ADP-ribosylation is an ancient, highly conserved, and reversible covalent modification critical for a variety of endogenous processes in both prokaryotes and eukaryotes. ADP-ribosylation targets proteins, nucleic acids, and small molecules (including antibiotics). ADP-ribosylation signalling involves enzymes that add ADP-ribose to the target molecule, the (ADP-ribosyl)transferases; and those that remove it, the (ADP-ribosyl)hydrolases. Recently, the toxin/antitoxin pair DarT/DarG composed of a DNA ADP-ribosylating toxin, DarT, and (ADP-ribosyl)hydrolase antitoxin, DarG, was described. DarT modifies thymidine in single-stranded DNA in a sequence-specific manner while DarG reverses this modification, thereby rescuing cells from DarT toxicity. We studied the DarG homologue SCO6735 which is highly conserved in all Streptomyces species and known to be associated with antibiotic production in the bacterium S. coelicolor.

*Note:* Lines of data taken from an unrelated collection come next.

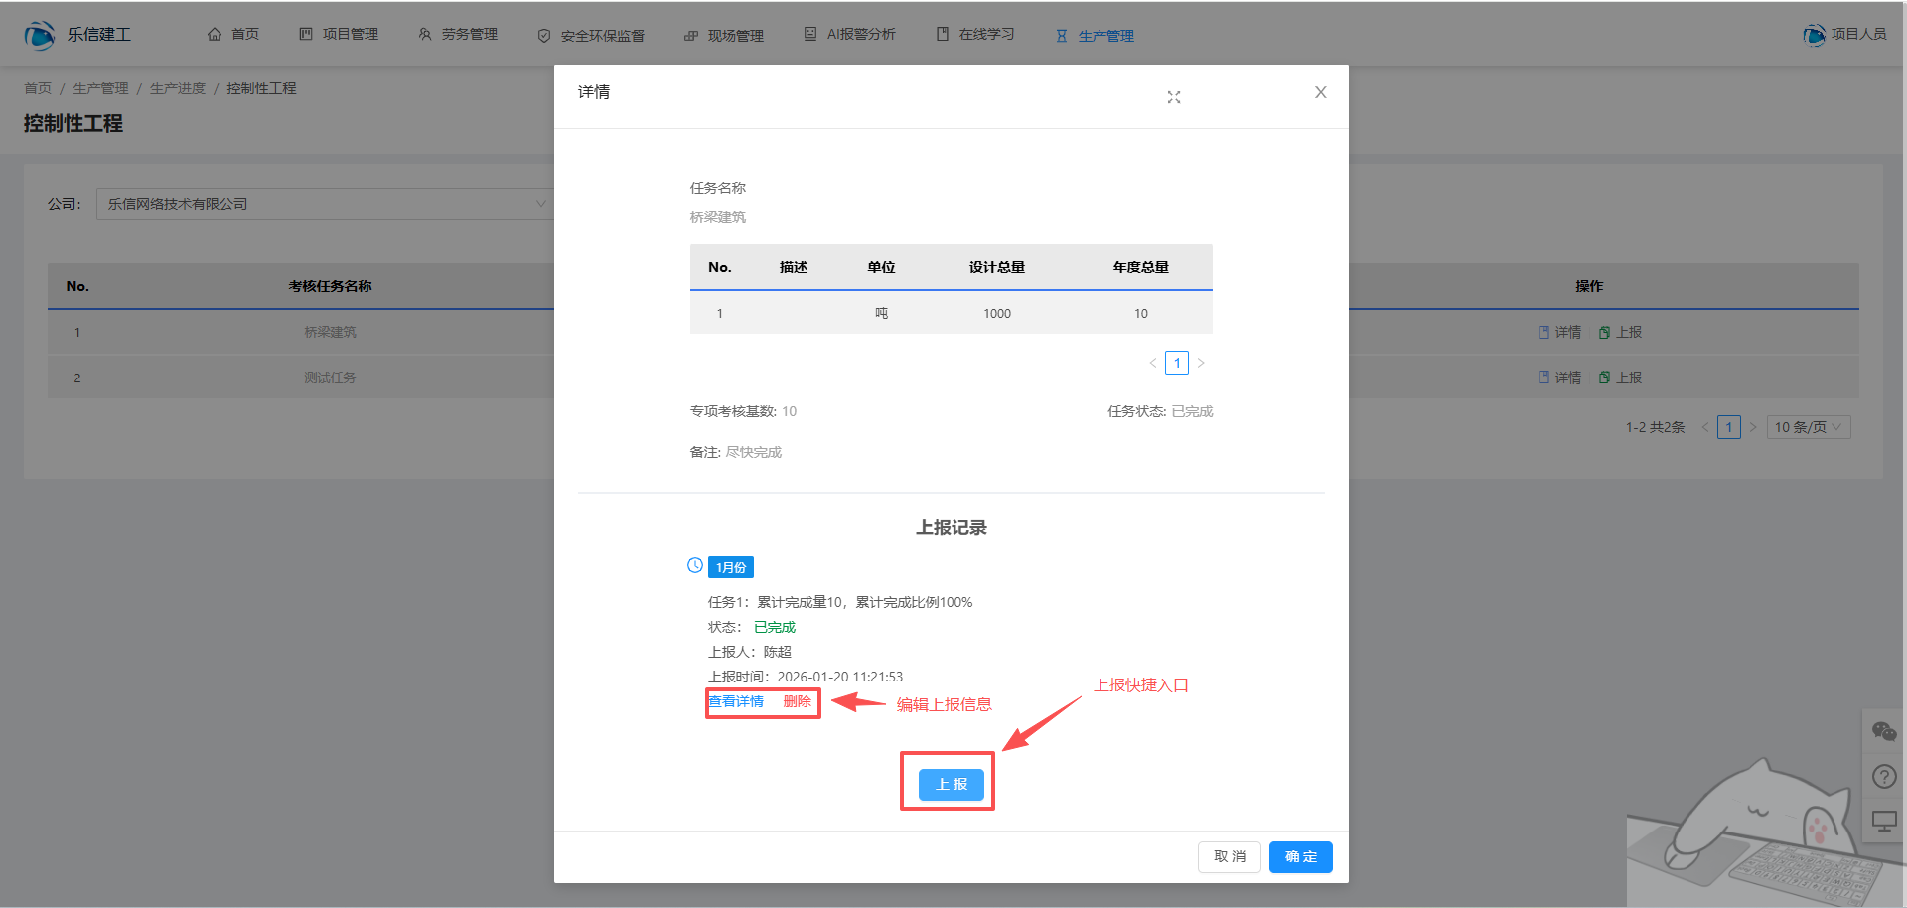Viewport: 1907px width, 908px height.
Task: Click the red 删除 link
Action: point(797,702)
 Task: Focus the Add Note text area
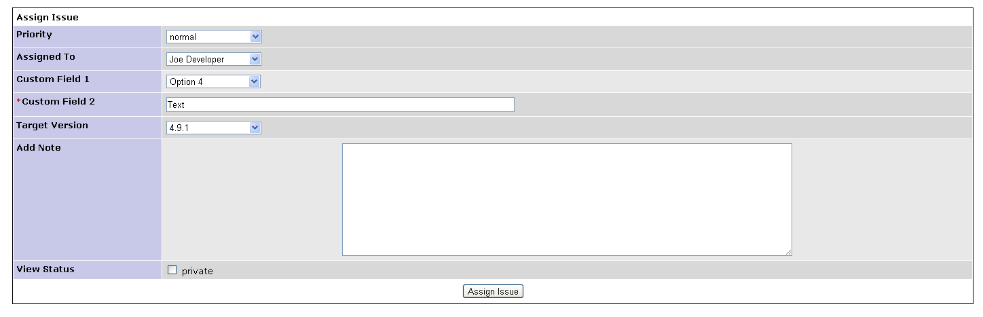coord(567,200)
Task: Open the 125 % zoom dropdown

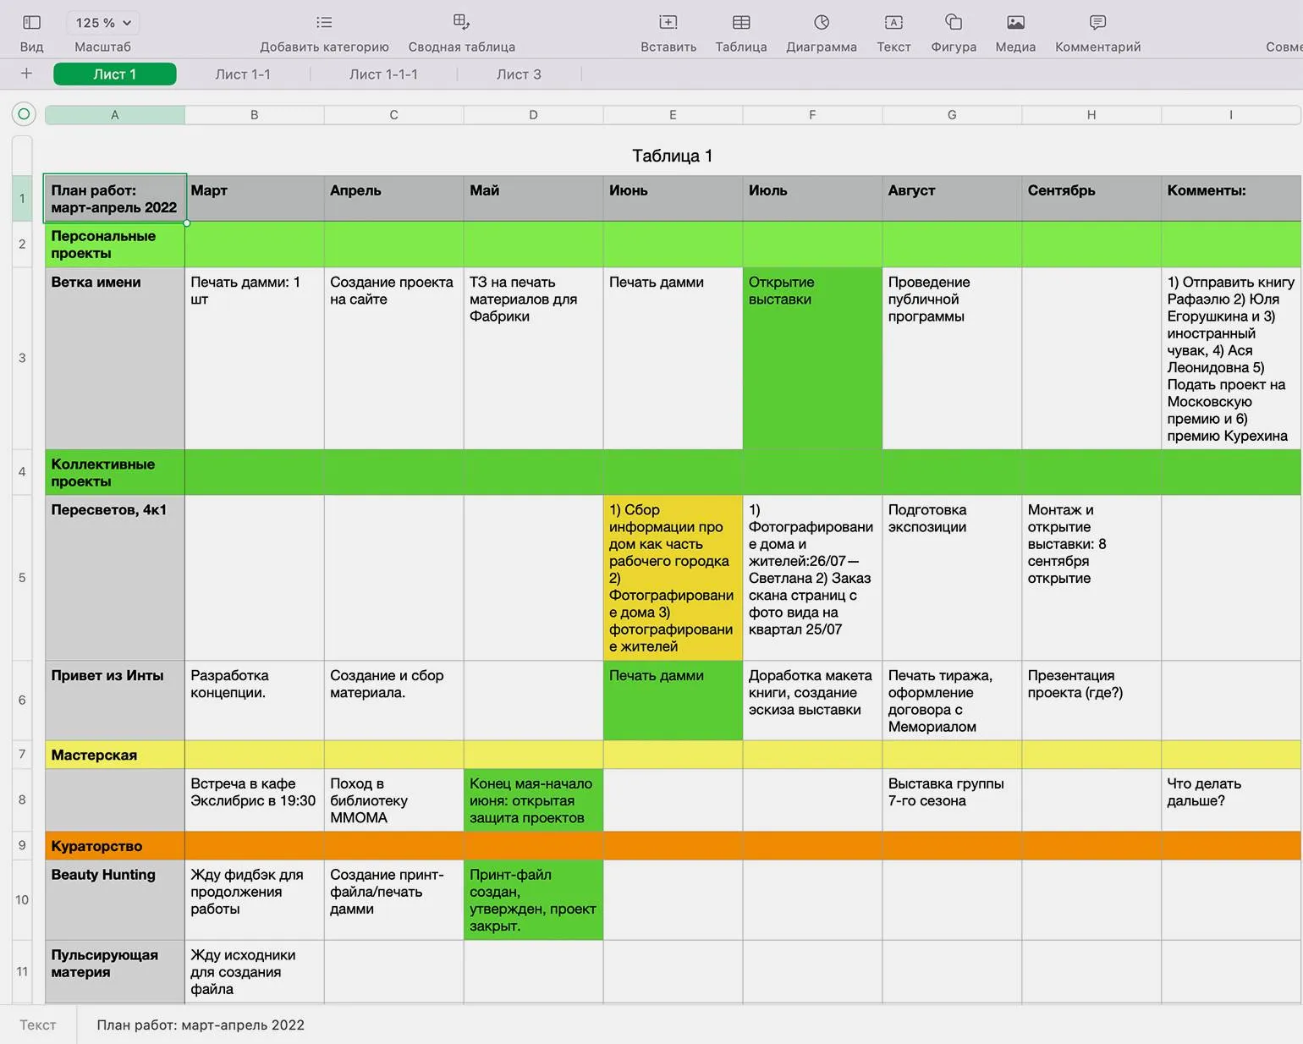Action: point(103,23)
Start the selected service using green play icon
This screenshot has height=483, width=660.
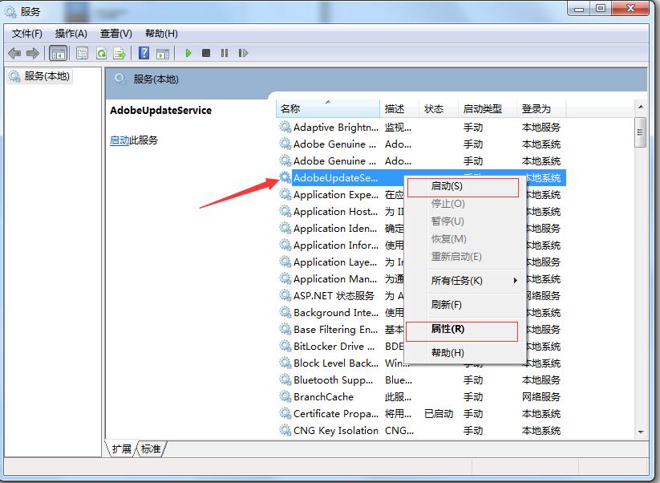point(188,53)
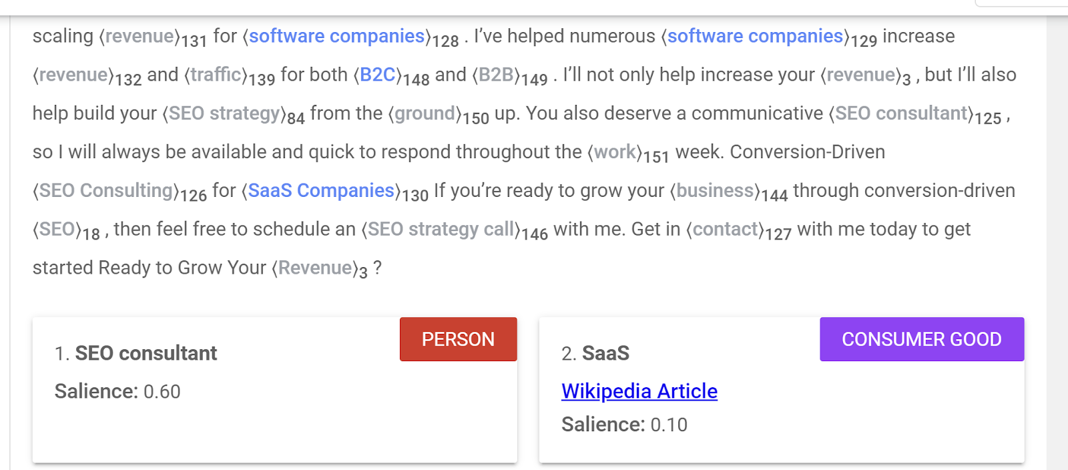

SCO6735 shares a high structural similarity with the bacterial DarG and human TARG1. Like DarG and TARG1, SCO6735 can also readily reverse thymidine-linked ADP-ribosylation catalysed by DarT in vitro and in cells. SCO6735 active site analysis including molecular dynamic simulations of its complex with ADP-ribosylated thymidine suggests a novel catalytic mechanism of DNA-(ADP-ribose) hydrolysis. Moreover, a comparison of SCO6735 structure with ALC1-like homologues revealed an evolutionarily conserved feature characteristic for this subclass of macrodomain hydrolases.